In California’s San Joaquin Valley,
Armenians were essential in the cultivation of the agricultural
industry, growing grapes, inventing new varieties of melon, and creating
the foundations of the fig industry in America—a fruit that had been
previously fed just to pigs. On the other side of the country, in
Andover, Massachusetts, Armenian immigrants Rose and Sarkis Colombossian
founded Colombo Yogurt in 1929. Based on traditional Armenian cooking
methods, it was the first commercially produced yogurt in the U.S. It
was one of several Armenian-inspired foods that were produced in the
U.S.: The famous “San Francisco” treat, Rice-A-Roni, was based on an
Armenian pilaf recipe given to the wife of one of the founders of the
Golden Grain Macaroni Company by Armenian genocide survivor Pailadzo
Captanian.
Soon, the recipes that had been orally passed down for generations were published in cookbooks, one of the most popular being Treasured Armenian Recipes,
published in 1949 by the Detroit Women’s Chapter of the Armenian
General Benevolent Union, a prominent Armenian nonprofit organization.

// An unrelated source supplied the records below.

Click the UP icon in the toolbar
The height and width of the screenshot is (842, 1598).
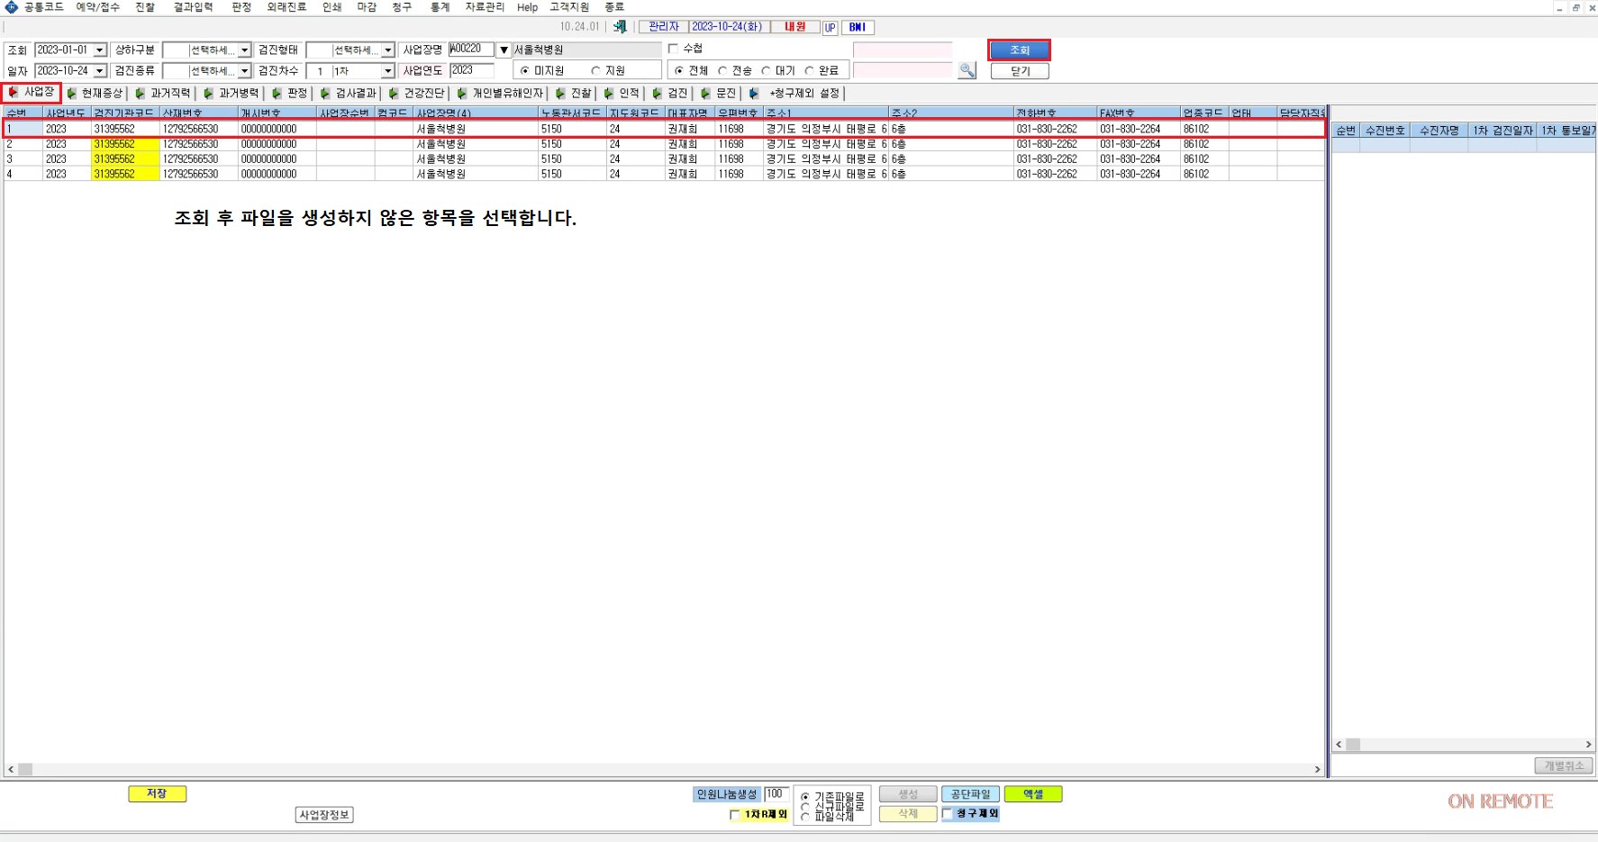[x=830, y=28]
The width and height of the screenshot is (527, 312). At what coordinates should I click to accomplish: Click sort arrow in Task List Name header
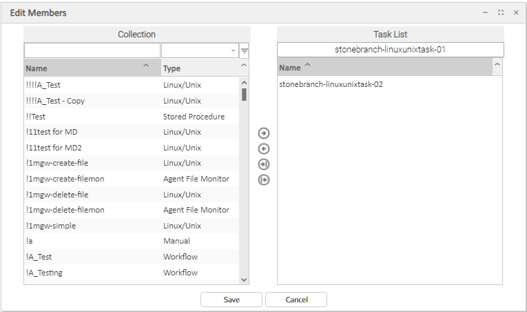tap(307, 66)
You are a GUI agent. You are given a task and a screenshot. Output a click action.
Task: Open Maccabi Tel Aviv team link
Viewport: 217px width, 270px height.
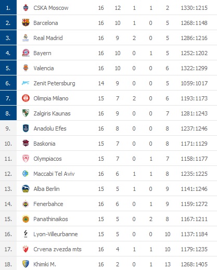[x=54, y=174]
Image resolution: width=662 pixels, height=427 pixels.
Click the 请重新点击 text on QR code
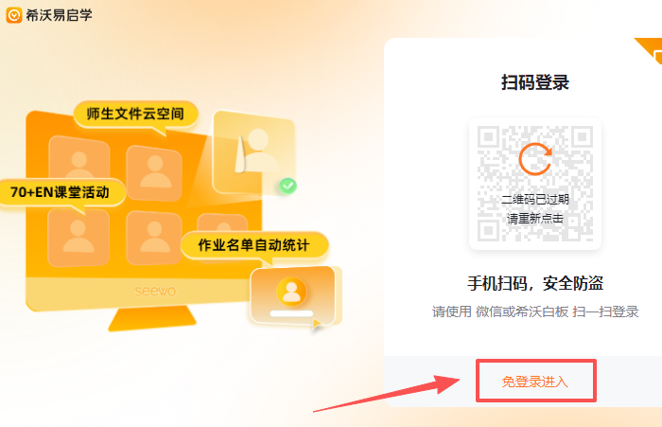click(x=535, y=219)
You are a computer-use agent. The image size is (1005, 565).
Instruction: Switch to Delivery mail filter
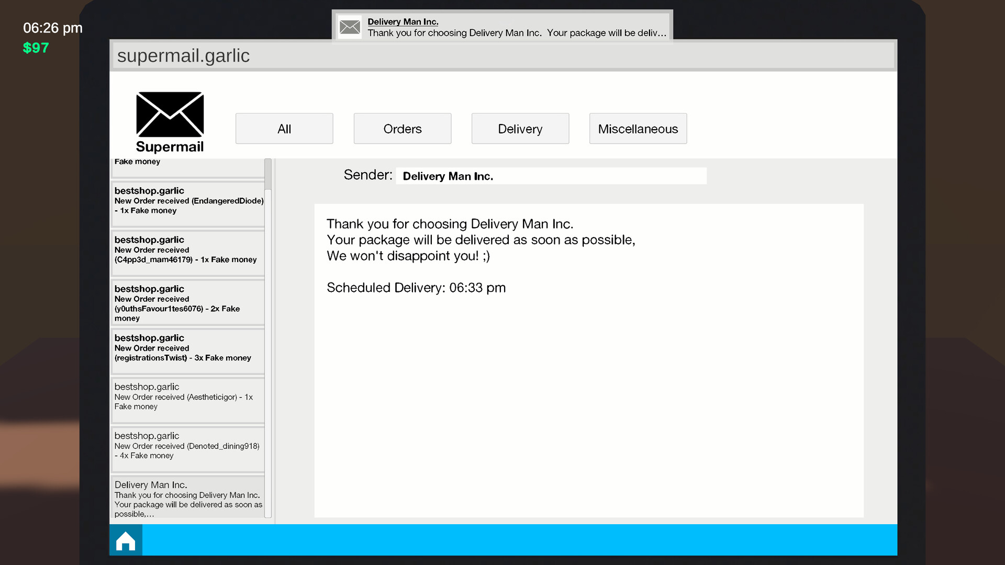[x=520, y=129]

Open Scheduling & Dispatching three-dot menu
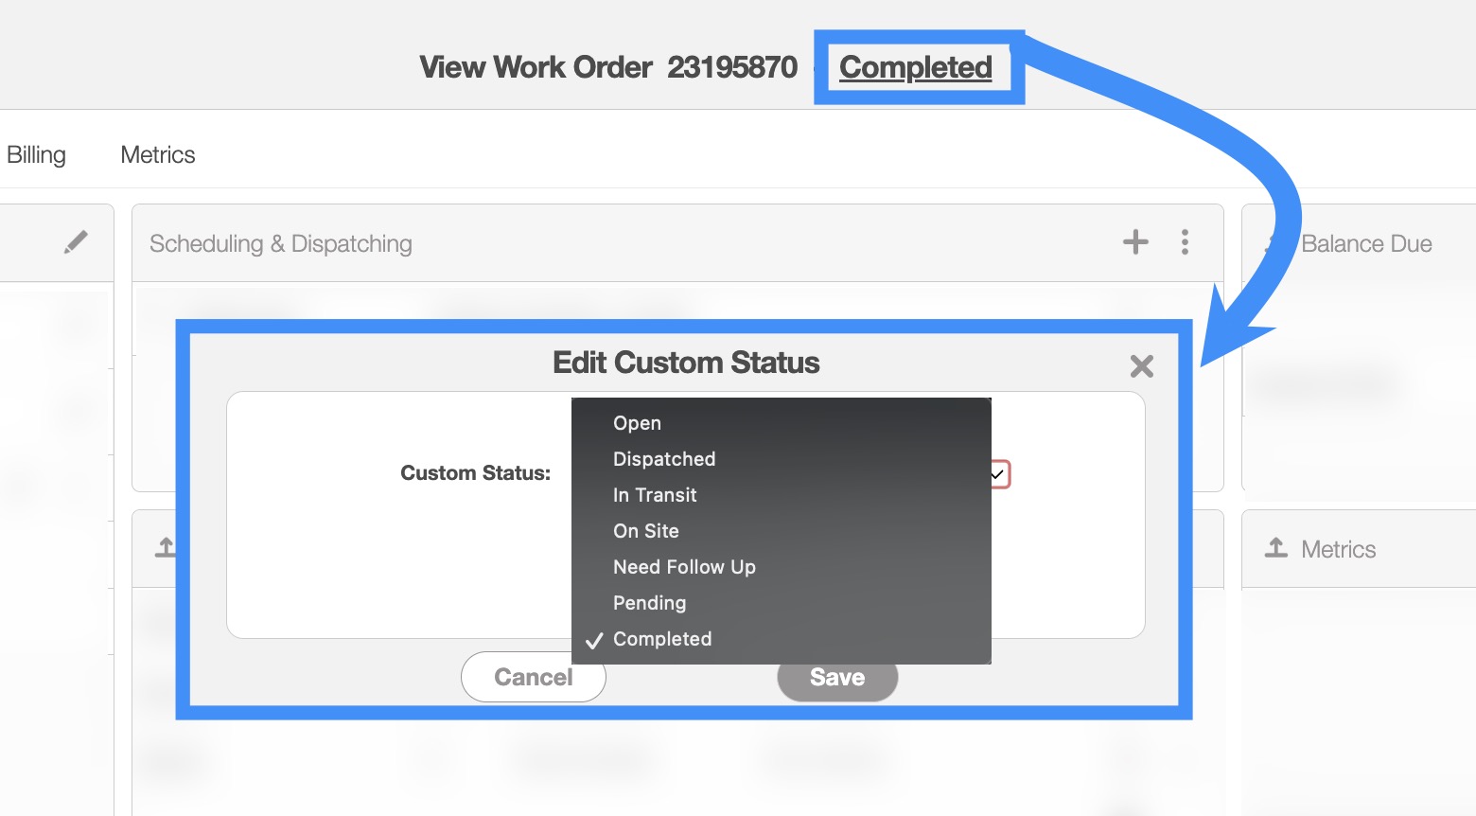(x=1185, y=242)
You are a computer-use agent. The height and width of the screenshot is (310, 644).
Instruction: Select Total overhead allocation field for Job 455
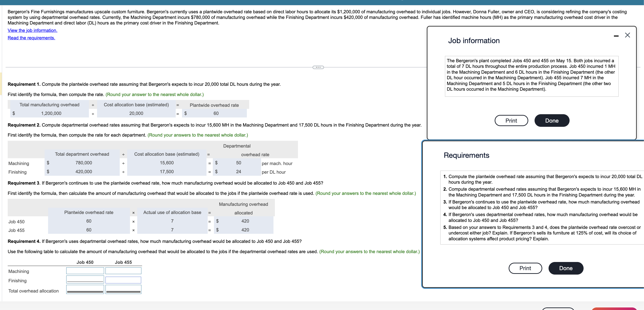(123, 289)
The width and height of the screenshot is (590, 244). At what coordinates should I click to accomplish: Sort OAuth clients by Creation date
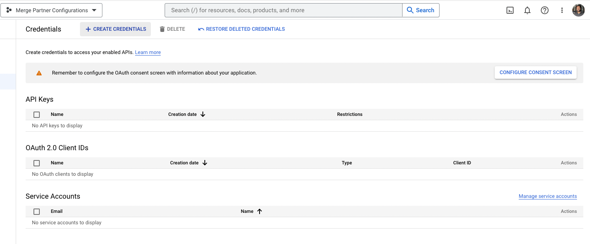pos(204,163)
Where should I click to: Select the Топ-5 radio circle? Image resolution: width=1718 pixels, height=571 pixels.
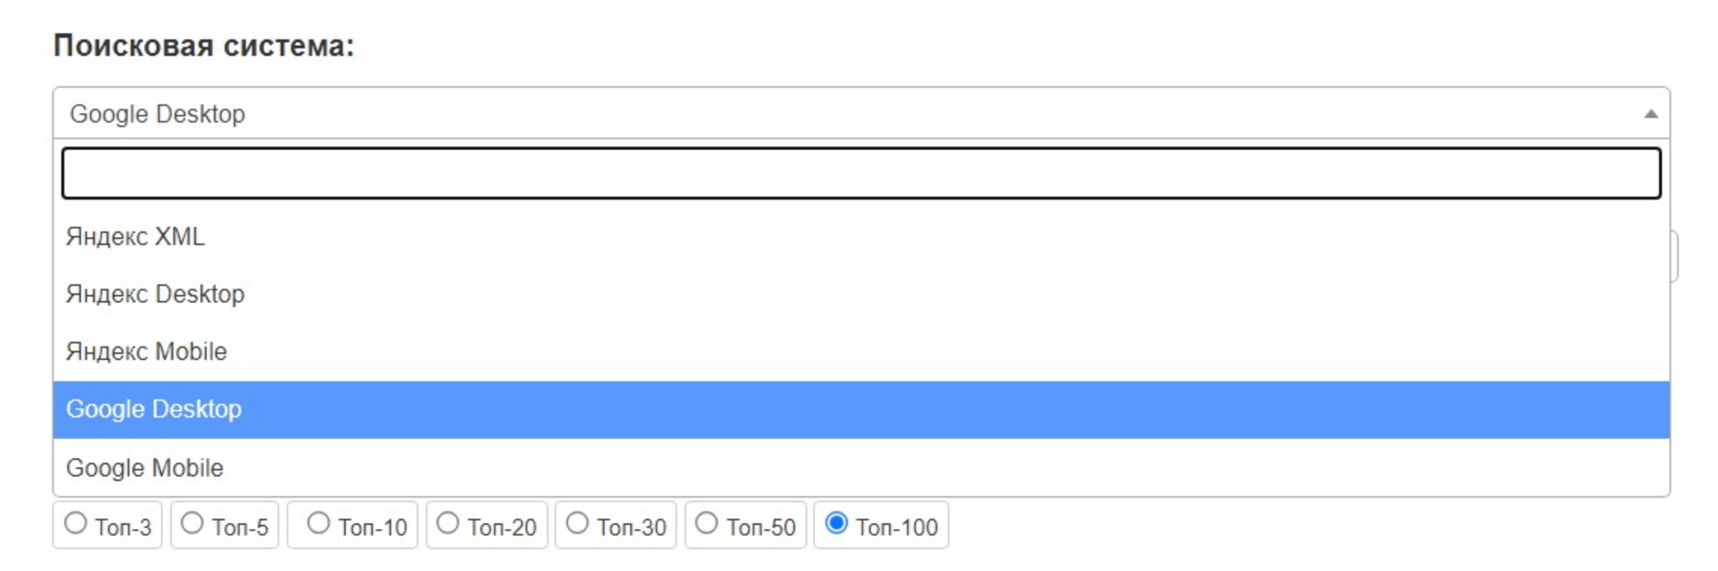pyautogui.click(x=192, y=523)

Because Detroit was a major landing
place for survivors, it made sense for the most widely distributed
cookbook to emerge out of the city, which attracted immigrants,
refugees, and black migrants from the South thanks to abundant work in
factories fueled by Henry Ford’s $5 workday. Settling largely on the
city’s southwest side, Armenians opened grocery stores and coffee houses
where they would serve the thick, pungent coffee drunk across the
Middle East.
“Our preoccupation with food is
probably directly connected to our past, when people starved to death,”
says Yerchanig Joy Callan, a former Armenian-American restaurateur and
culinary educator who was born and raised in Detroit. “You don’t
consciously think about it, but you do carry your past. For us, as a
small group, we care about our past a lot.” Though she’s been a member
of the Women’s Guild of St. John’s Armenian Church in Southfield,
Michigan, since 1999, for the last 5 years, Callan has been an essential
organizer for the four month-long bake sales done by the guild in
preparation for a much anticipated and popular annual festival held
there.
Like Callan, Seta Dakessian, a
descendent of genocide survivors who were adept in working with dough
(her grandfather came from one of two families who owned a bakery in the
Armenian quarter of Jerusalem), is attempting to preserve these
culinary traditions. At Seta’s Cafe, she offers simple but hearty
fare—the same foods she grew up with: stuffed grape leaves called
yalanchi dolma, lentil and bulgur pilaf, and open-faced meat pies made
with ground beef and spices called lahmejun.
A special item that makes a seasonal
appearance is choreg, a sweet bread often made during Easter whose key
ingredient is an aromatic spice called mahlab, the ground-up pit of sour
cherries. More than any other food item, choreg is the most enduring
icon of Armenian culinary cuisine—and by extension identity—in America.
“It’s a common denominator,” says Dakessian. For many, the intoxicating
smell of the mahlab brings recollections of parents and grandparents
mixing. It survives as both a connection to past hunger and as a living,
palpable sign that the future is full.